On the Philippine island of Leyte, meanwhile, the extent of the devastation caused by the fiercest typhoon ever to hit the archipelago was becoming apparent. The Philippine government had previously estimated the death toll from the typhoon in the hundreds but according to local Commissioner Elmer Soria, reported in Le Monde, Sunday, numbers of deaths are being revised upwards to an estimated 10,000.
Such was the force of Typhoon Haiyan, with winds measuring 295 kilometres per hour (about 185 mph), that officials estimated between 70 and 80 percent of structures in the path of the storm have been flattened. The devastation evoked memories of the Indian Ocean tsunami of 2004 when Indonesian islands were hardest hit.
Surveying the damage caused by Typhoon Haiyan, the Philippines’ Interior Minister Manuel Roxas said, “If you can imagine a band one kilometre wide right along the coast: all the houses, everything is destroyed. They were swept away like matchsticks.”
The island of Leyte, located in the eastern part of the Philippine archipelago with a population of 1.7 million, appears to have taken the brunt of the storm. In Leyte’s main city of Tacloban (pop. 221,174), houses were flattened by a storm surge which accompanied the extremely high winds. In Tacloban, there are worries that the lack of electricity, clean water and little food could see the death toll in this one city alone exceed 10,000.
Leyte was by no means the only island affected. Typhoon Haiyan’s storm front was 600 kilometers (375 miles wide) and Eastern Samar province on Samar Island also suffered extensive devastation. There, the towns of Giporlos and Guiuan were said to be 95 percent in ruins, with no clear indications of those killed and injured. The population of Giporlos is around 12,000, whilst that of the port city of Guinan is around 40,000.
Such is the widespread destruction caused by the Philippines typhoon that Interior Minister Roxas described it as overwhelming, with some places being a wasteland of mud and debris.
Relief effort underway
An international relief effort is underway, but given the scale of the disaster, relief organizations face a huge task.

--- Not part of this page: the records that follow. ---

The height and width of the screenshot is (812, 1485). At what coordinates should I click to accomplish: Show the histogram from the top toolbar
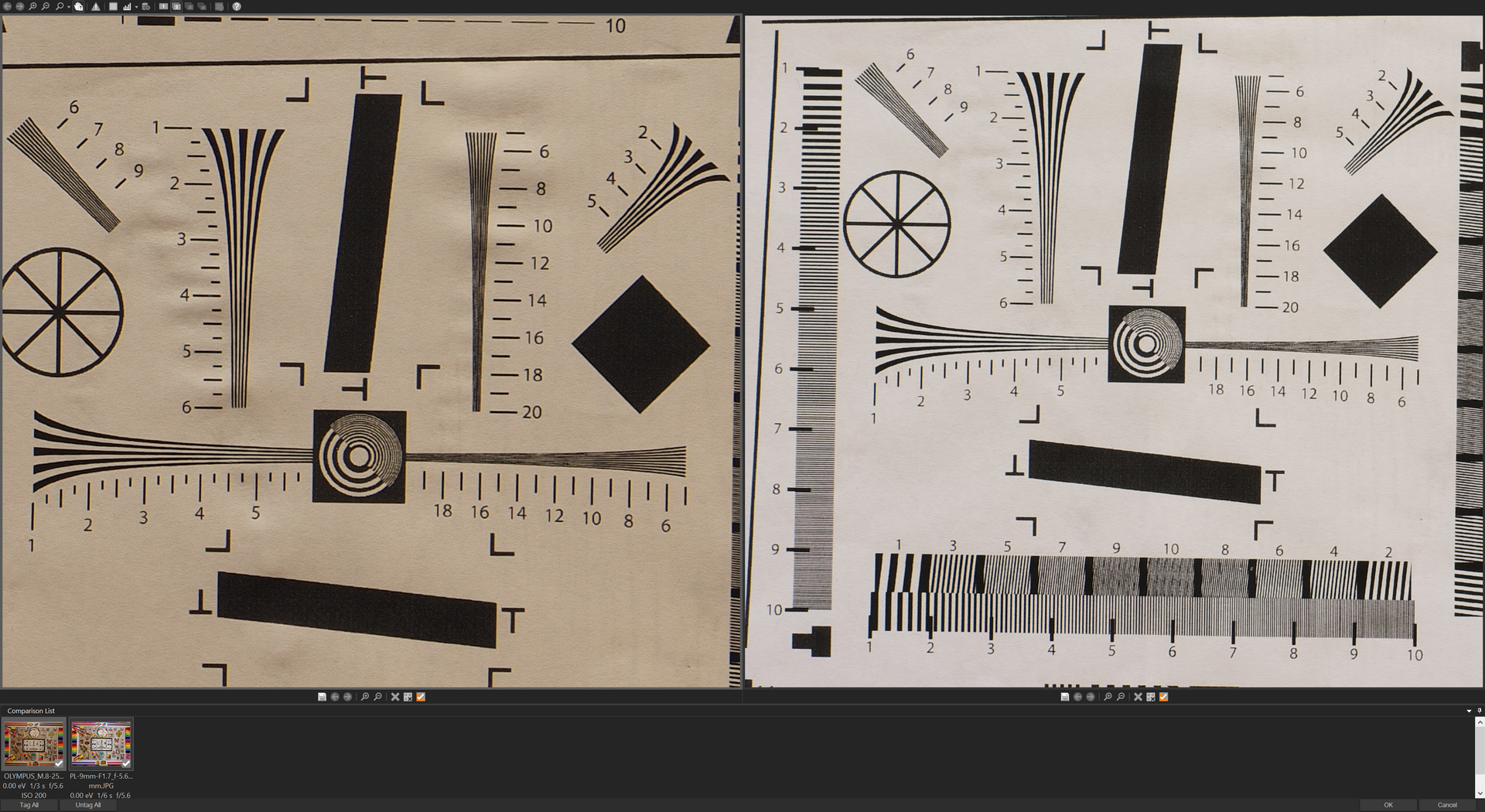coord(127,6)
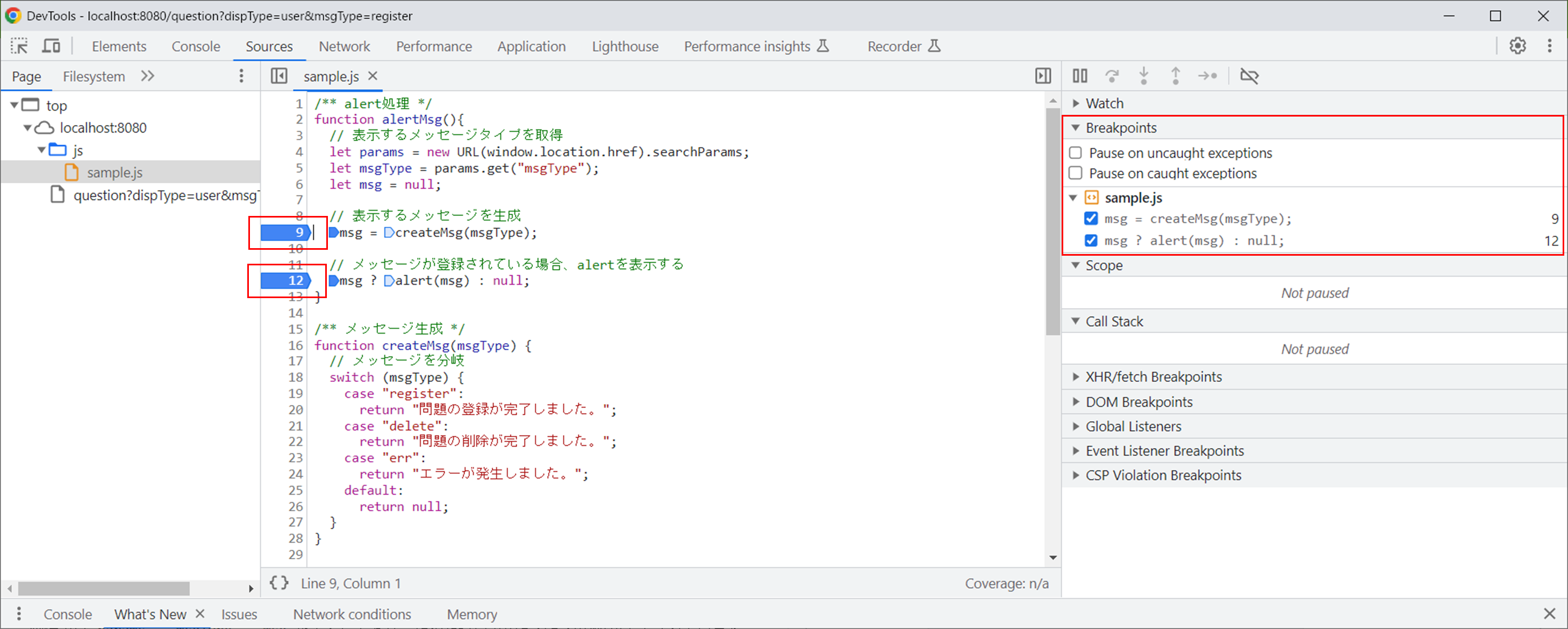The image size is (1568, 629).
Task: Collapse the js folder in the file tree
Action: point(40,150)
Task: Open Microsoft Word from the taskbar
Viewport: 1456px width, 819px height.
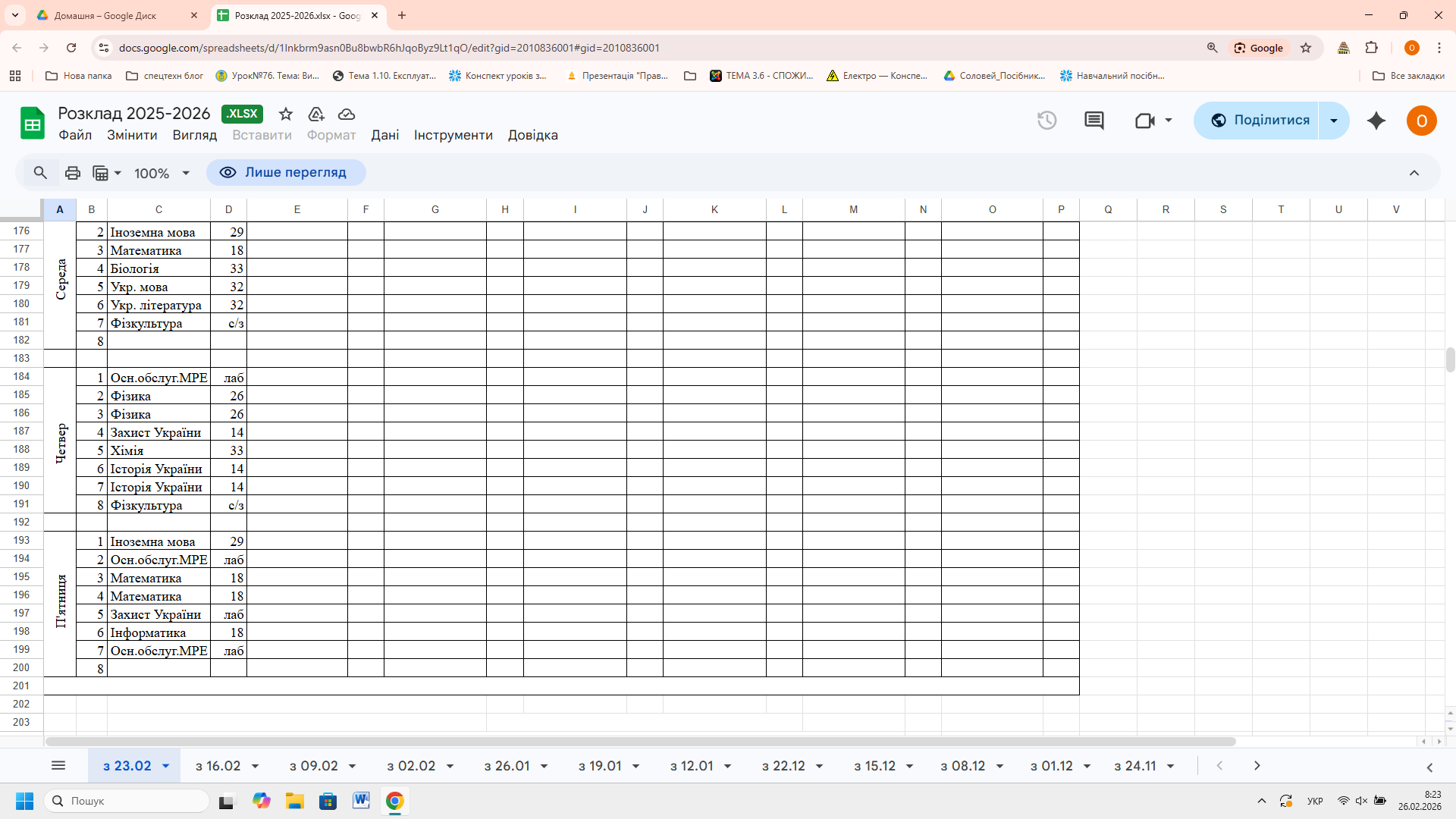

US Defense Secretary Chuck Hagel [Unlink] said the United States was providing helicopters, planes, ships and equipment for search and rescue operations. Today, Sunday, Australia and New Zealand pledged initial aid of nearly half a million U.S. dollars to the Filipino Red Cross with more support likely to follow as the situation develops. The government of the Philippines has deployed 15,000 soldiers to the hardest hit areas, along with planes and helicopters loaded with supplies.
But much more relief will be needed. While the death toll remains unknown, the number of those affected by the storm is estimated to exceed four million, says the Philippines' government.
UN Emergency Relief Coordinator Valerie Amos conceded initial estimates of the death toll from Typhoon Haiyan, put at 1,200, were likely to escalate. Ms. Amos told the UN News Service, “Sadly, it is likely that this figure will rise.”
She added, "The Government estimates that some 4.3 million people are affected, across 36 provinces, and initial assessments show that thousands of homes have been destroyed, roads are impassable and people need food, water, shelter and power.”
Both UNICEF and the World Food Programme (WFP) are mobilising a massive relief effort. Praveen Agrawal, the WFP’s representative in the Philippines said, “The devastation we saw in Tacloban today was shocking. People have lost their homes and livelihoods, and the damage to infrastructure is substantial."
Typhoon Haiyan, known locally as Yolanda, is one of the strongest storms ever recorded. It made landfall at Guiuan, Eastern Samar, with sustained wind speeds of 295 kilometers per hour (kph), blasting through the 252 kph threshold for a Category 5 hurricane, the Saffir-Simpson hurricane wind scale’s highest category.